Mesmo com a informação de que o Pequeno Cotolengo Paulista e a Secretaria Estadual de Educação renovaram o contrato de aluguel para a manutenção da escola no terreno, alunos realizaram um protesto no km 25,5 da Raposo Tavares, em Cotia, contra o fechamento da Escola Estadual Pequeno Cotolengo.

Os cerca de 50 participantes, quase em sua totalidade menores de idade, fecharam duas faixas da rodovia Raposo Tavares por cerca de 10 minutos, e a desbloquearam pouco após a chegada da Guarda Civil Metropolitana.

Após a saída dos alunos da via, todos caminharam pelo interior da instituição de ensino com faixas e cartazes e pouco depois o grupo dispersou.

Ao fim do protesto, o padre Claudinei Niedzwiecki, presidente da instituição São Luis Orione Cotolengo, o Pequeno Cotolengo, realizou uma entrevista coletiva apresentando o documento da renovação do contrato entre o Cotolengo e o Estado.

Entenda o caso

Há cerca de um mês os alunos da Pequeno Cotolengo foram informados que teriam de procurar outra instituição de ensino, pois escola iria fechar, porém o que não foi comunicado é que esta decisão foi baseada no fato do Ministério Público proibir o Estado de renovar o contrato de locação do imóvel.

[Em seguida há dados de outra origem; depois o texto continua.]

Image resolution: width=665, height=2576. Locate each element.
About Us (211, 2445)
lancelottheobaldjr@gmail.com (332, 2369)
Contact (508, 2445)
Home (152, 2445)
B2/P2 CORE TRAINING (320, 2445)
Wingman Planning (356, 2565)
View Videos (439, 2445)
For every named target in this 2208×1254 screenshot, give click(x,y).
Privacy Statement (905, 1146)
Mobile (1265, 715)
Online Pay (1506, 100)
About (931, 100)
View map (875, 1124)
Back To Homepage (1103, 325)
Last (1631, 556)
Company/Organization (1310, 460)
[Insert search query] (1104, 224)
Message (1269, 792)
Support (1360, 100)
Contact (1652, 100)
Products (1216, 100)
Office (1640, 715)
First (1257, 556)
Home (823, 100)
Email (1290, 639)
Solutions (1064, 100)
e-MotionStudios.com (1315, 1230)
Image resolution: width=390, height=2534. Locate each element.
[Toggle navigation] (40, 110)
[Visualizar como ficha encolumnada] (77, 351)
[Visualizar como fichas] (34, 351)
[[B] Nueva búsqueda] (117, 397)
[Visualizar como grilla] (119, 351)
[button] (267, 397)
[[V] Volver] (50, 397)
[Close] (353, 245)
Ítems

Sem respaldo para encontrar um culpado pelo fechamento da Escola Estadual Pequeno Cotolengo, muitos atribuíram esta ação com a venda de 40% do terreno onde se encontra o a instituição São Luis Orione Cotolengo e a instituição de ensino.

Mesmo com esta venda, a imóvel onde está localizada a escola será mantido, sendo demolido apenas um pequeno espaço para a acesso ao terreno vendido”, declara Claudinei.

De acordo com Claudinei os boatos atrapalham o funcionamento da instituição, referência no tratamento e acolhimento de pessoas com deficiência física ou mental.

“O Cotolengo não ficou rico com a venda do terreno, até porque o espaço não é do Cotolengo, e sim da Congregação Pequena Obra da Divina Providência, que cede os padres que aqui trabalham. Ainda precisamos de doações para continuarmos o trabalho que realizamos”, diz Claudinei.

Com a venda do percentual vendido para uma incorporadora, que pretende conceber condomínios residenciais, serão construídos pela Congregação Pequena Obra da Divina Providência, três Cotolengos na África, sendo um deles em Moçambique, e um em Joinville, Santa Catarina.